More than 70% of people over the age of 70 suffer from hearing loss. As an age group who have been encouraged to isolate for much of this year due to increased vulnerability to Covid-19, technology is providing a lifeline for many. This is opening up the use of integrated smart technology: technology which can transform the life of someone who needs a hearing instrument.
Many older people who may not have previously chosen to use technology in their everyday lives have been seen the value in embracing it to combat isolation during the pandemic, using iPads and smart phones to communicate with loved ones and carry out essential tasks such as online shopping and contacting GPs.
But, some people with hearing loss, especially those who are older and less digitally literate, may find the use of smart technology difficult.
With advancements in hearing tech, there are already numerous applications available which allow people to integrate their hearing aids into their every-day technology – using their smart phones to manage them, integrating them into wireless loop systems, etc. But, there are also many people, who would benefit from such technology, who have tended to shy away from using it.
Mike Padgham, Chair of the care provider organisation, The Independent Care Group (ICG), says, “hearing loss and poor hearing can be a great handicap to older and vulnerable adults, often robbing them of understanding and full participation in what is going on around them, as well as general communication. Trying to explain the use of smart technology to people who aren’t used to it and are struggling to hear, is a challenge in many care homes as we implement measures for Covid-safe ways of communicating with families.”
Mike Padgham continues, “there are very few positives to come out of Coronavirus but one of them may well be that people have become more accustomed to using technology and less afraid of it, which bodes well for them making greater use of it in the future.”
BIHIMA Chairman, Paul Surridge comments: “2020 has been a challenging year for all, especially for older and vulnerable people who are at increased risk of mortality due to Covid-19. A high percentage of people isolating are also affected by hearing loss.
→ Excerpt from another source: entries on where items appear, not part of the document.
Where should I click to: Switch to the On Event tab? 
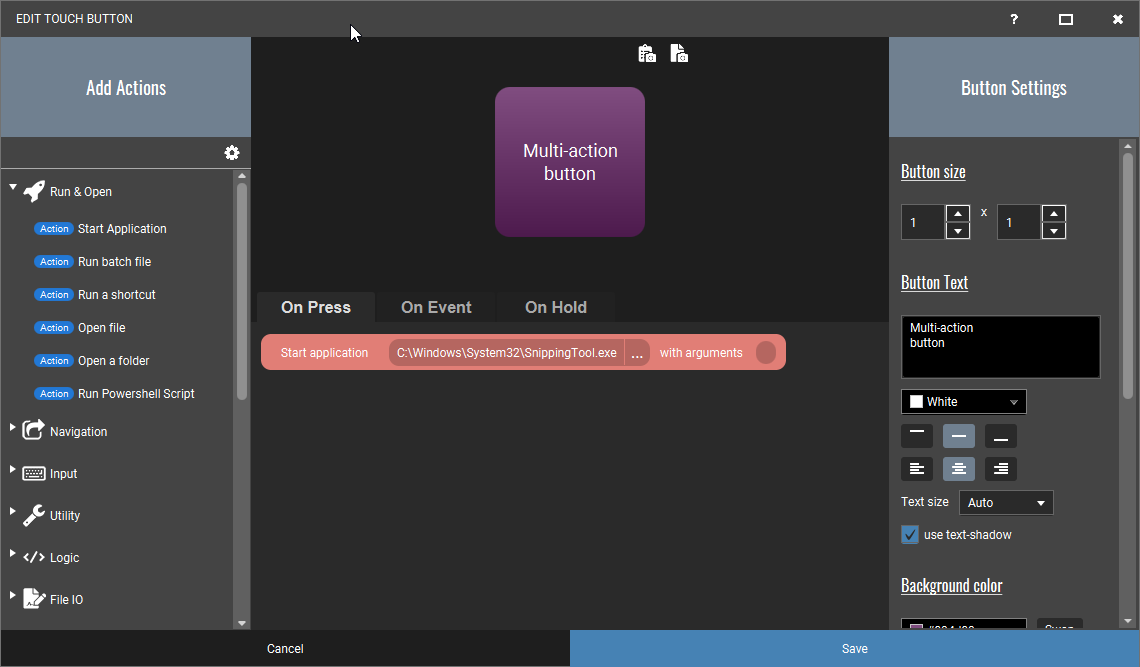click(436, 307)
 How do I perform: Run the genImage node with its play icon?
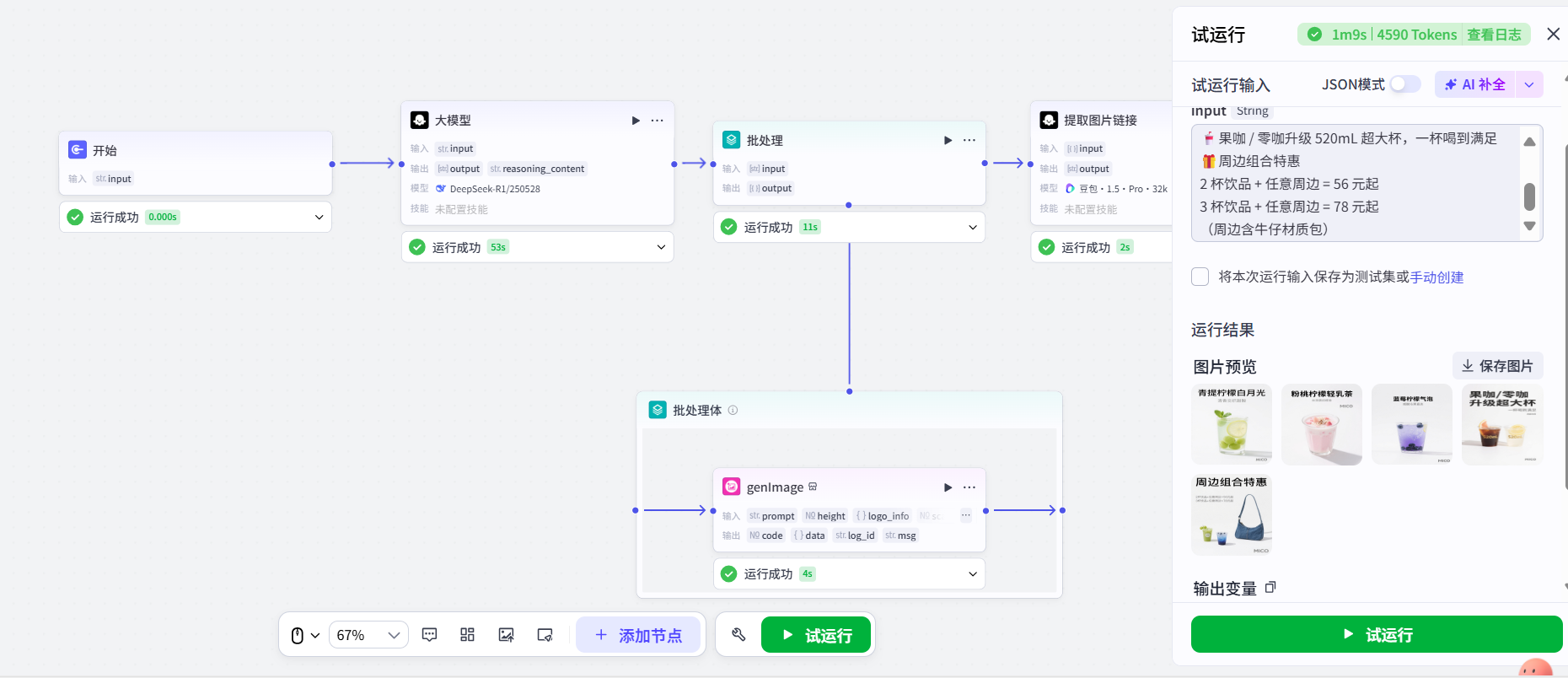[x=948, y=487]
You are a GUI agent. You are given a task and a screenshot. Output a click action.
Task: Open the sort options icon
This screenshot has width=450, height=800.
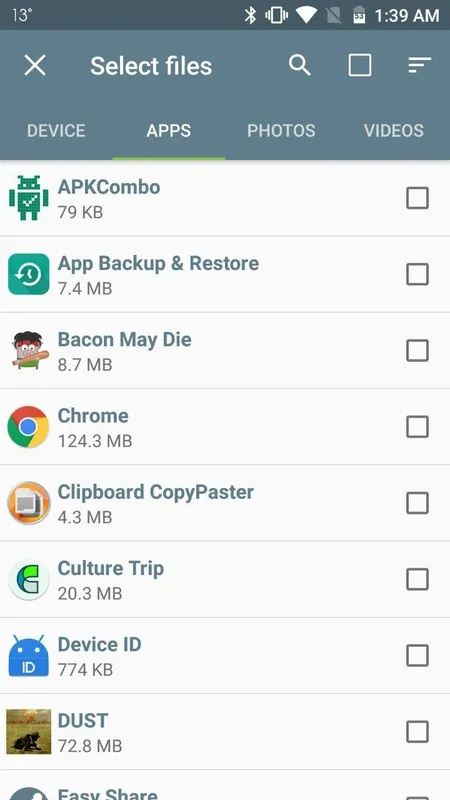click(419, 65)
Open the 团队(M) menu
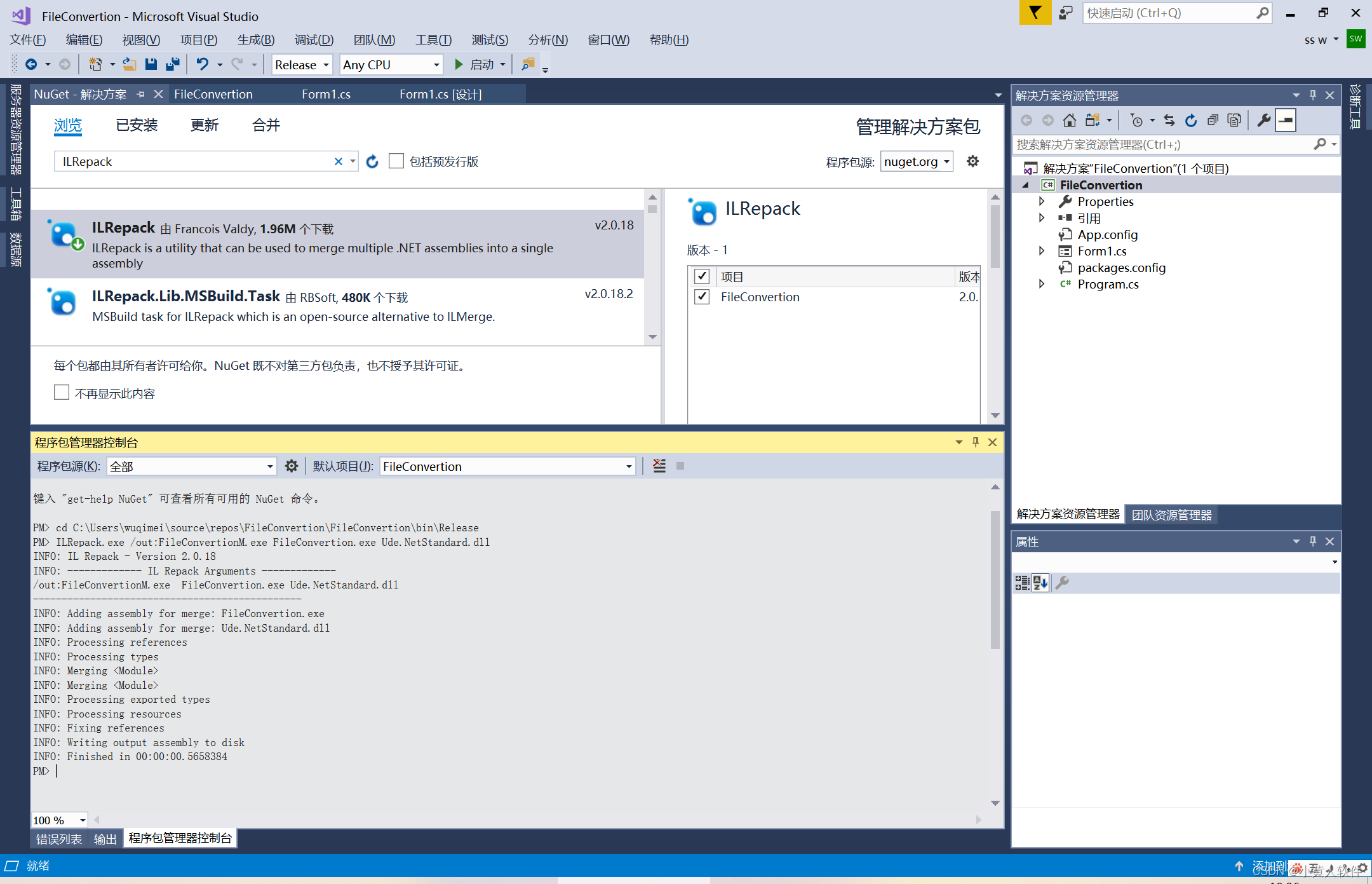This screenshot has width=1372, height=884. tap(374, 39)
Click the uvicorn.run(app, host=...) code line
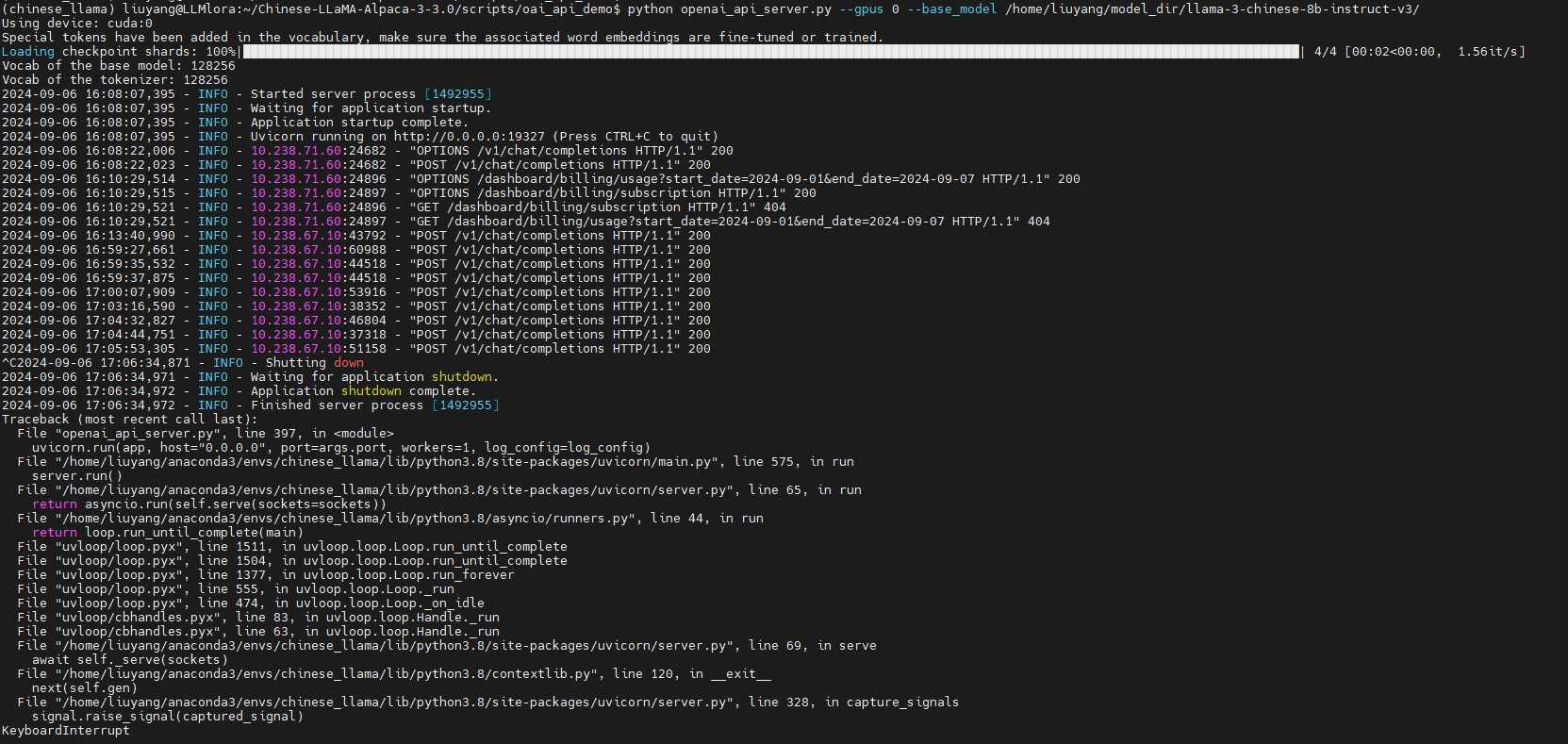 point(340,448)

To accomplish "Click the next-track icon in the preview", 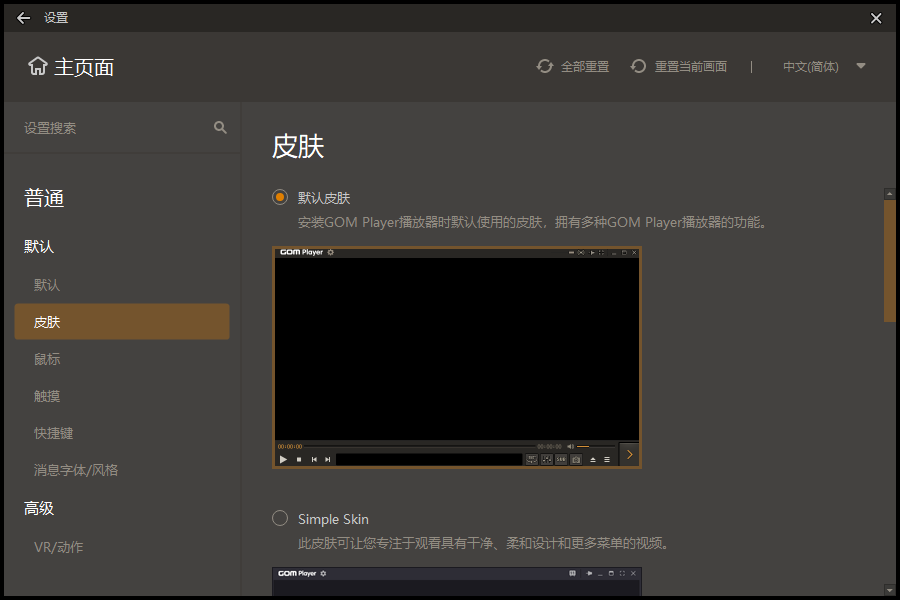I will click(327, 459).
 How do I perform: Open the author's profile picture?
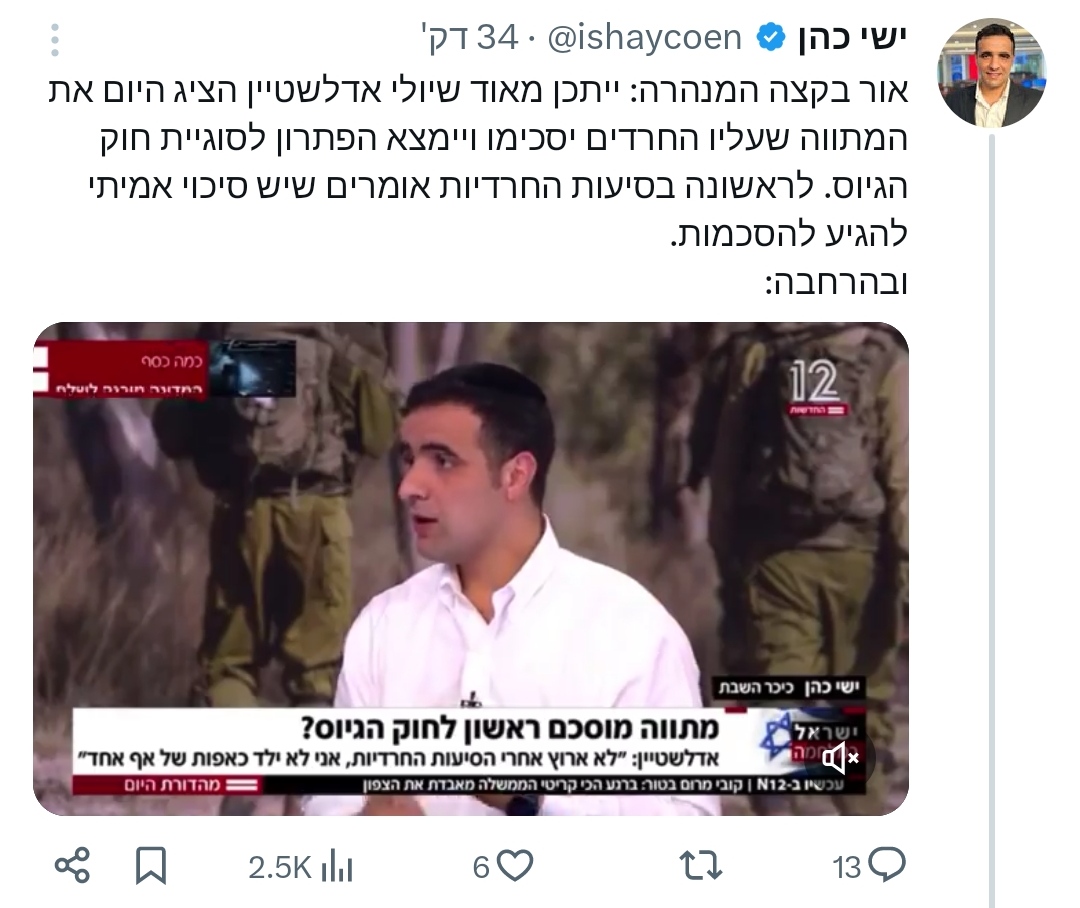tap(992, 73)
BIHIMA’s members continue to innovate and advance hearing instruments to address such challenges and improve ease of use for smart technology integration.”
BIHIMA represents the hearing instrument manufacturers of Britain and Ireland, working in partnership with other professional, trade, regulatory and consumer organisations within the health care and charitable sectors. We raise consumer awareness about the latest hearing technology and aim to influence government and policy makers to improve the lives of people with hearing difficulties.